After implementation, verify:

1. **Build succeeds:** `mvn clean install -DskipTests=true --no-transfer-progress -P-assembly`
2. **No compile errors** in `dspace-server-webapp`
3. **Controller is reachable:** `GET /server/api/discojuice/feeds` returns HTTP 200 with JSON array (or 503 if feed not yet loaded)
4. **Public access:** The endpoint does NOT require authentication
5. **Config toggles work:** Setting `shibboleth.discofeed.allowed = false` causes the endpoint to return `[]` or 503
6. **Scheduler runs:** Confirm the cron expression fires and the cache is populated
7. **Startup load:** The feed is available immediately after application startup (no need to wait for first cron tick)
____________
→ **Short task A**:
From the verification checklist, copy word for word the passage between "4. **Public access:**" and "first cron tick)", inclusive.

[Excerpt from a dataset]
____________
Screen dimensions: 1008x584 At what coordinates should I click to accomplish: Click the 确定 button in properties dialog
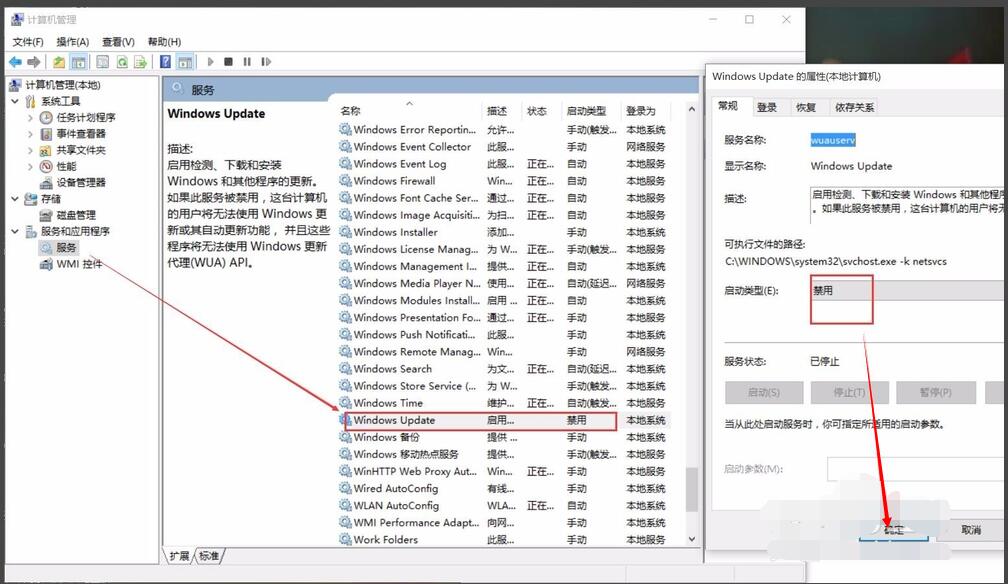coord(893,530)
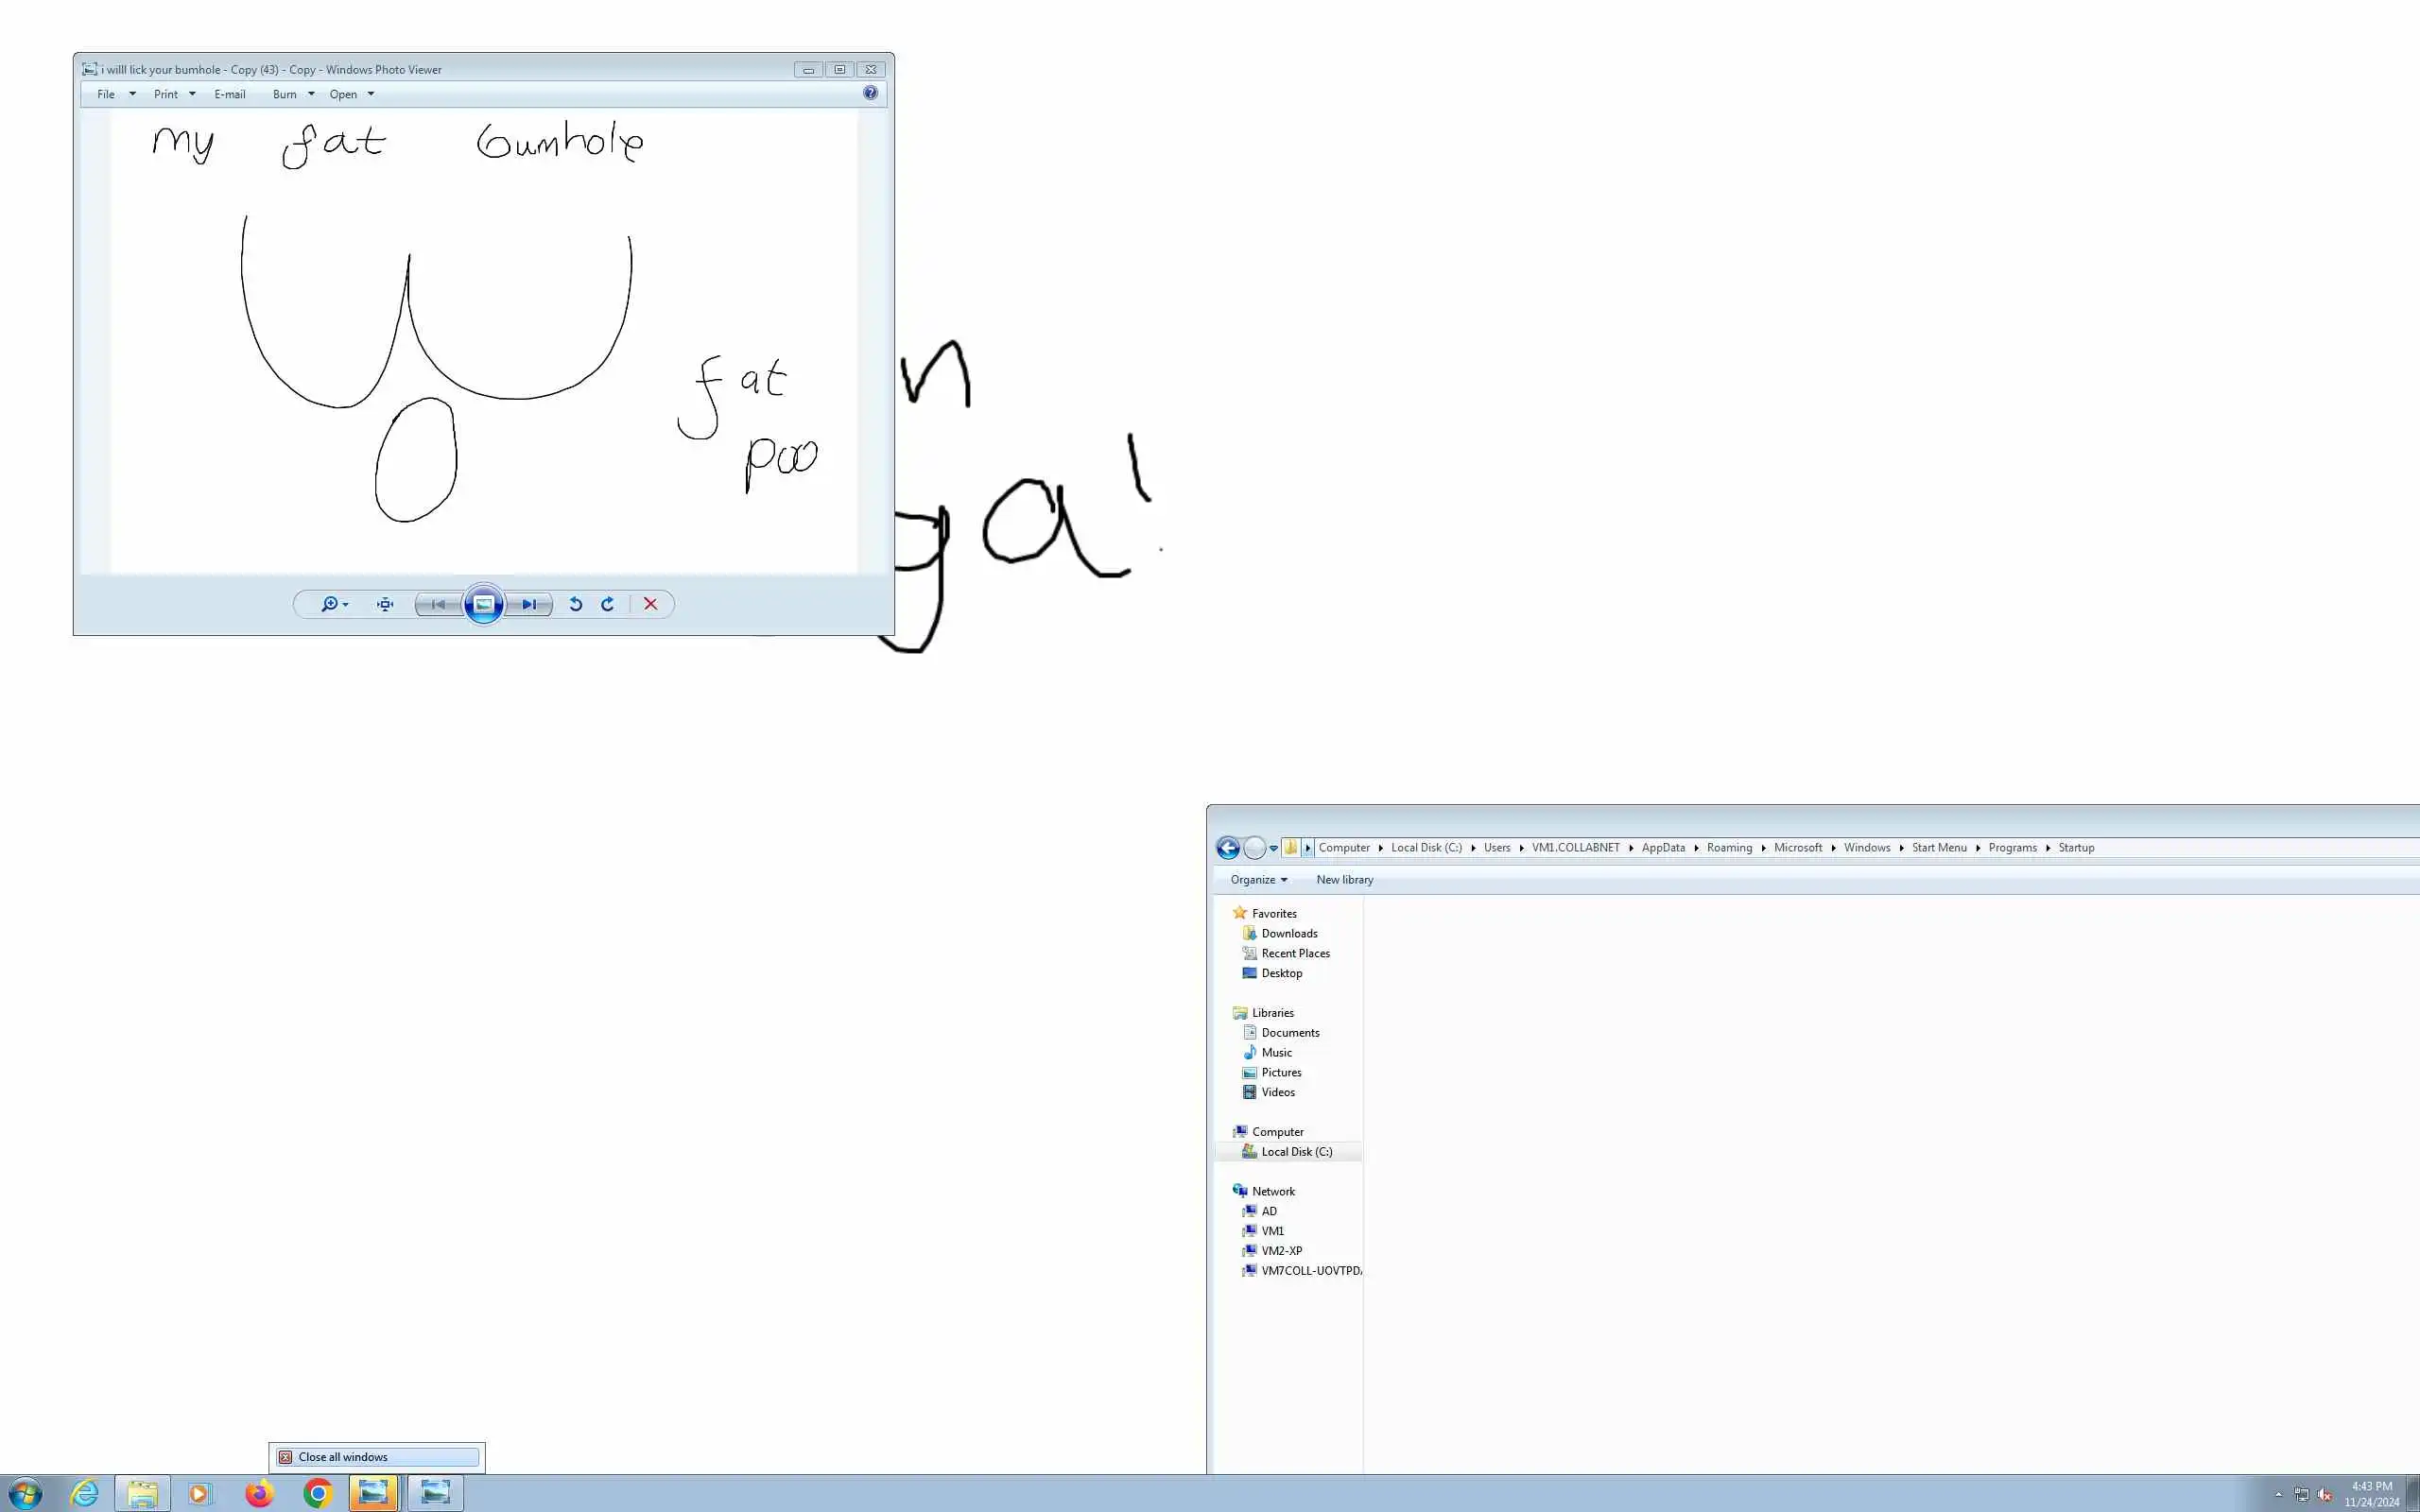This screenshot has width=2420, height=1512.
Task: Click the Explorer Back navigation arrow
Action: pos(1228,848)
____________
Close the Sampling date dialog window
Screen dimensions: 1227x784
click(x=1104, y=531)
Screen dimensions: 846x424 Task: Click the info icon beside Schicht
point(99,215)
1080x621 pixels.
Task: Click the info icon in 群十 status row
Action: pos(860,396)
____________
→ **Short task B**:
Quote the records between the lines holding "Close the Sampling date dialog window" and "Action: pos(860,396)", inclusive.

→ **Worked answer A**:
4. **Public access:** The endpoint does NOT require authentication
5. **Config toggles work:** Setting `shibboleth.discofeed.allowed = false` causes the endpoint to return `[]` or 503
6. **Scheduler runs:** Confirm the cron expression fires and the cache is populated
7. **Startup load:** The feed is available immediately after application startup (no need to wait for first cron tick)

→ **Worked answer B**:
Close the Sampling date dialog window
Screen dimensions: 1227x784
click(x=1104, y=531)
Screen dimensions: 846x424 Task: Click the info icon beside Schicht
point(99,215)
1080x621 pixels.
Task: Click the info icon in 群十 status row
Action: pos(860,396)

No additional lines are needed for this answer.